US20100190337A1

US20100190337A1 - Method of Forming Metal Wirings of Semiconductor Device

Info

Publication number: US20100190337A1
Application number: US12/650,490
Authority: US
Inventors: Chang Jin Lee
Original assignee: Hynix Semiconductor Inc
Current assignee: SK Hynix Inc
Priority date: 2009-01-29
Filing date: 2009-12-30
Publication date: 2010-07-29
Also published as: KR20100087810A; KR101038388B1

Abstract

A method of forming metal wirings of a semiconductor device includes providing a semiconductor substrate having a number of underlying conductive patterns separated from each other with a first insulating layer interposed between the underlying conductive patterns. The method also includes forming auxiliary patterns over the underlying conductive patterns, respectively, forming a second insulating layer over the first insulating layer to fill a space between the auxiliary patterns, removing the auxiliary patterns to form damascene patterns through which the underlying conductive patterns are respectively exposed, and filling interiors of the damascene patterns with a metal material.

┄┄┄┄┄┄

WRITTEN EXERCISE 1:
According to the patent page, who is the current assignee?
The listing is separate material and has no connection to the patent page.

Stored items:
┄┄┄┄┄┄

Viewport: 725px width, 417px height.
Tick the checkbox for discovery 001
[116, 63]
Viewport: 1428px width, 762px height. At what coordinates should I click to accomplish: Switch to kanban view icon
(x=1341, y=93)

┄┄┄┄┄┄

WRITTEN EXERCISE 2:
Render the listing as a Markdown table with columns Row and Line, one numbered row per line, leaving out blank lines.

REPLY 1:
SK Hynix Inc

REPLY 2:
| Row | Line |
|---|---|
| 1 | Viewport: 725px width, 417px height. |
| 2 | Tick the checkbox for discovery 001 |
| 3 | [116, 63] |
| 4 | Viewport: 1428px width, 762px height. At what coordinates should I click to accomplish: Switch to kanban view icon |
| 5 | (x=1341, y=93) |